Because architecture and design have both technological and poetic components, any development in science or technology could become a physical element or methodology adopted by a built or fabricated work, as well as a potential subject about which the work might "speak." Thus, no ethical issue arising within science and technology can be completely outside the making and discourse of architecture and environmental design. For instance, a skyscraper adopting the braided form of a DNA molecule as it reaches the sky might be seen to take an outcome ethics stance on the wonderful benefits of genetic science. An urban garden in the adjoining lot designed using principle ethics, meanwhile, might be filled only with non–genetically modified plants. Advances in computing, engineering, environmental, and material research along with the ethical issues they raise concerning security, health, safety, and just distribution of resources would be likely to have an obvious and immediate impact on the physical shape, use, and placement in society of newly designed goods. Of course this does not mean that pure sciences could not have a similar impact on design; such an impact would depend on the ethical dimensions of a problem that are given new shape by a finding in one of its fields.
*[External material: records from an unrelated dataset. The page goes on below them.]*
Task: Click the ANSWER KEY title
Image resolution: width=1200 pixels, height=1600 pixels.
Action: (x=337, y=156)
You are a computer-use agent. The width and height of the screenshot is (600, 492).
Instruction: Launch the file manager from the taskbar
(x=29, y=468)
A holistic critique raised by many post-Enlightenment philosophers, including Friedrich Nietzsche (1844–1900), Edmund Husserl (1859–1938), Martin Heidegger (1889–1976), Michel Foucault (1926–1984), and Jacques Derrida (b. 1930), is the alienation or "loss of meaning" in society brought about by each new technology introduced into the built environment. According to this argument, modern technology and science begin with a daringly original transformation: the reduction of the mysterious complexity of the given world to distinct quantifiables, categories, or simple binary digits. Human community and activity are likewise reduced by technology to distinct quantifiable tasks and ever-smaller specializations. Once reduced, these units can be traded, discarded, calculated, or multiplied with ever-greater speed, acceleration, and automation. The degree to which this self-generation mimics natural growth is the degree to which an uncritical enthusiasm for its technology is assured. Once the domain of the ancient magician, technology self-generates its own awe, propaganda, and docile adherents awaiting the promise of a better and better world. Whereas humans were once communally and ecologically integrated, modern technology demands isolated consumers, globalized uniformity, communication as monologue, and being without death. Perhaps the most disturbing aspect of unchecked technology is its inherent irreversibility; once the automobile, the nuclear bomb, clear-cut forestry, or human cloning become possible, they then become necessary.
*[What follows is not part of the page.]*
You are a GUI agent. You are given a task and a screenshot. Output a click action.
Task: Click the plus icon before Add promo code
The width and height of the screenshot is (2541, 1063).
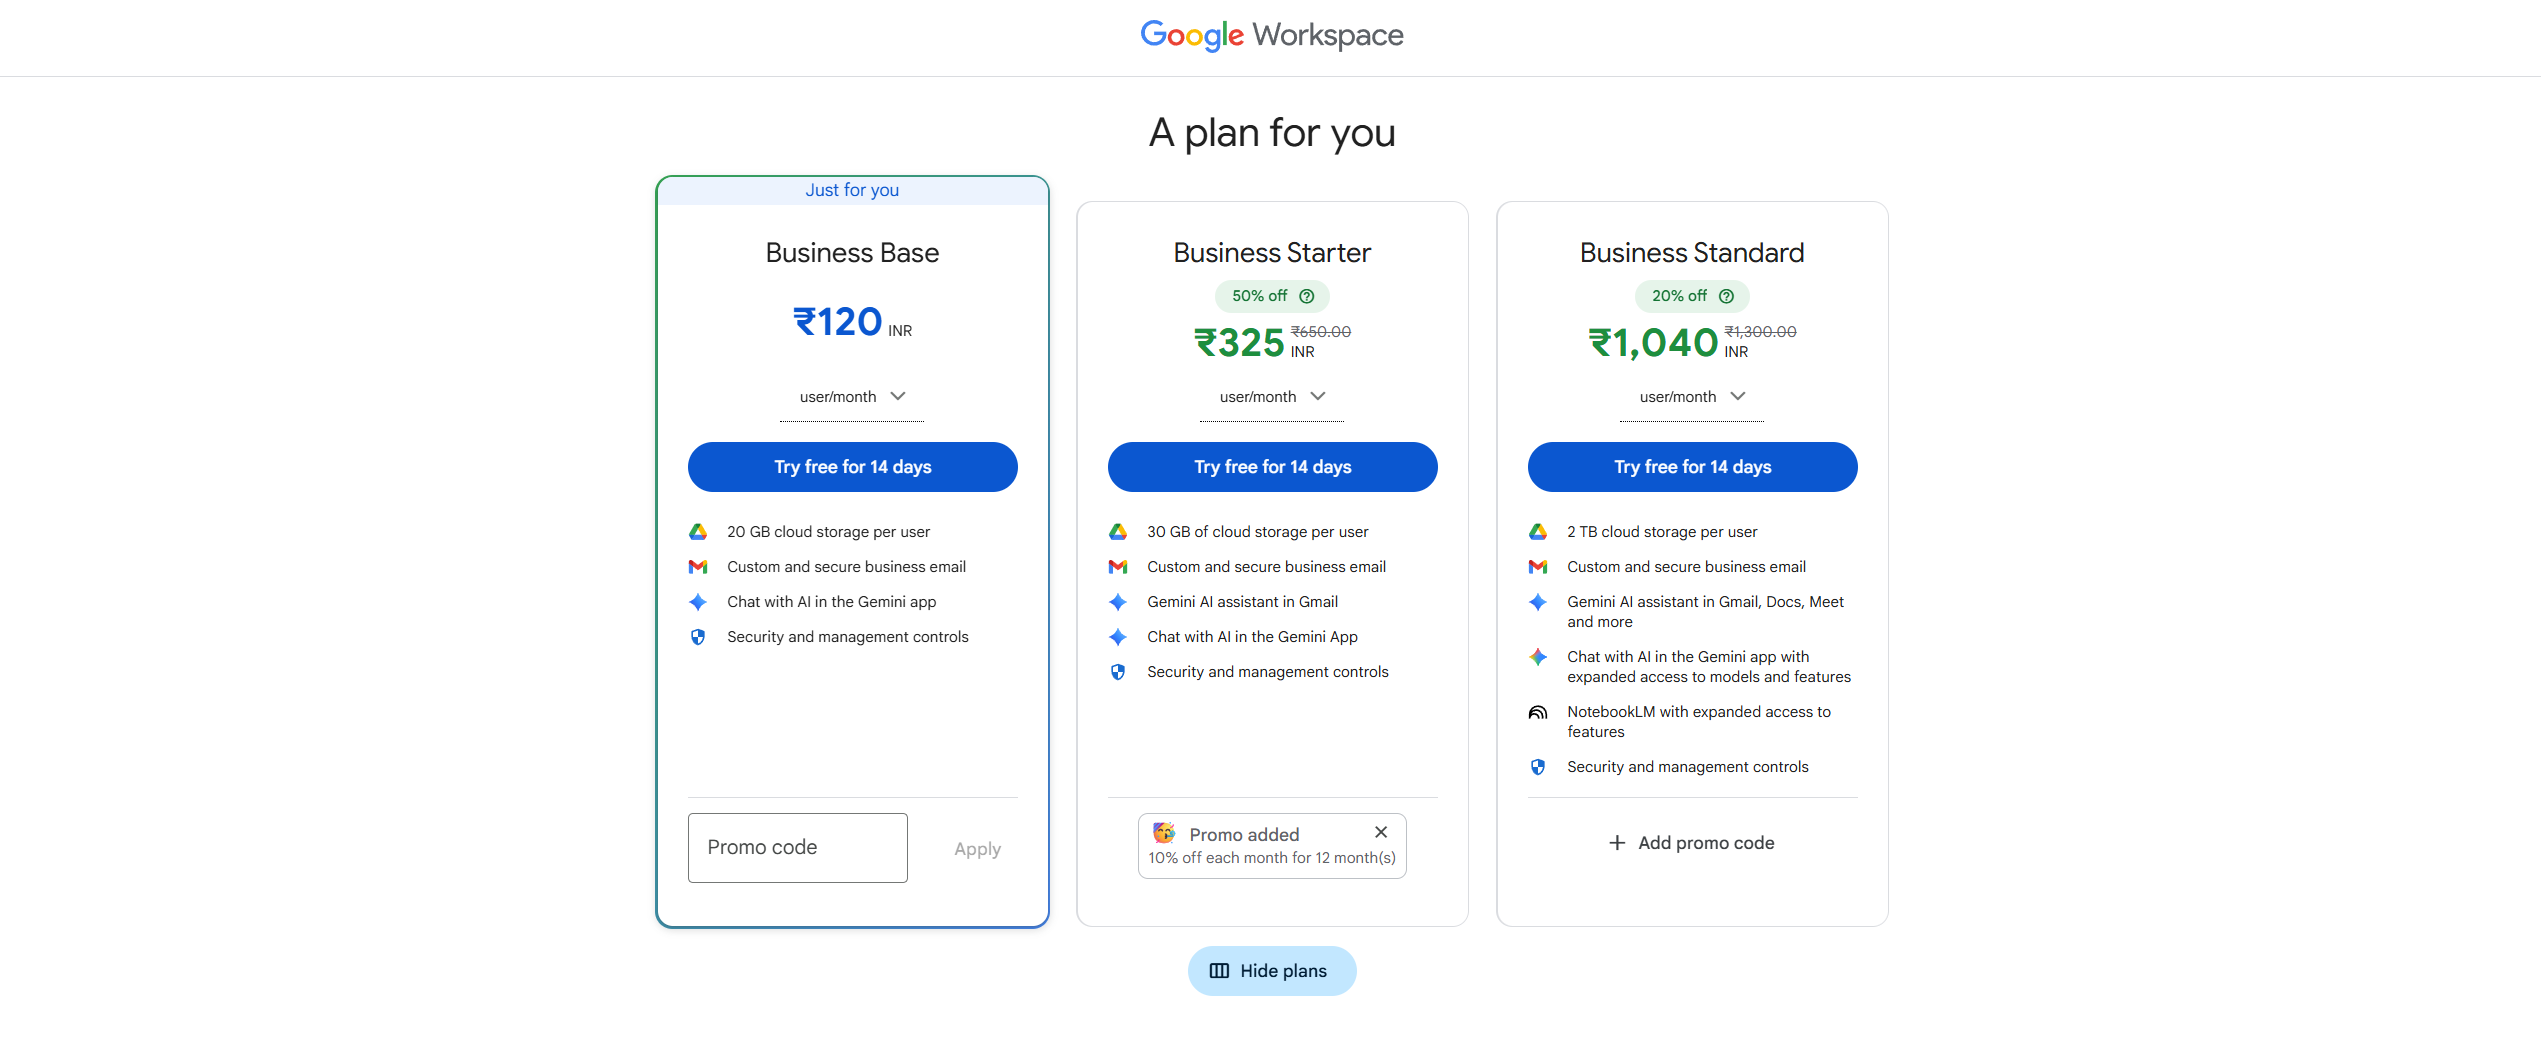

Technology, according to these thinkers, is the primary cause of the dominant characteristics of the modern city: ugliness, alienation, toxicity, danger, waste, and constant expansion. While in the current geopolitical environment, this harmful growth is unlikely to stop anytime soon, warnings based on the results of research science of an imminent worldwide ecological crisis through ozone depletion and global climate change are beginning to be heard. As well, a number of contemporary academics and policymakers are advocating a less polarized position. They contend that technology, although inherently unsafe, dehumanizing, and accelerating, is still controllable and able to be harmonized with the biosphere through the promotion of slower, appropriate, or "medium" technologies (the latter in contrast to high technologies), as well as lifestyle change, political action, poverty eradication, demilitarization, and worldwide consensus on tough global policies representing a diversity of voices.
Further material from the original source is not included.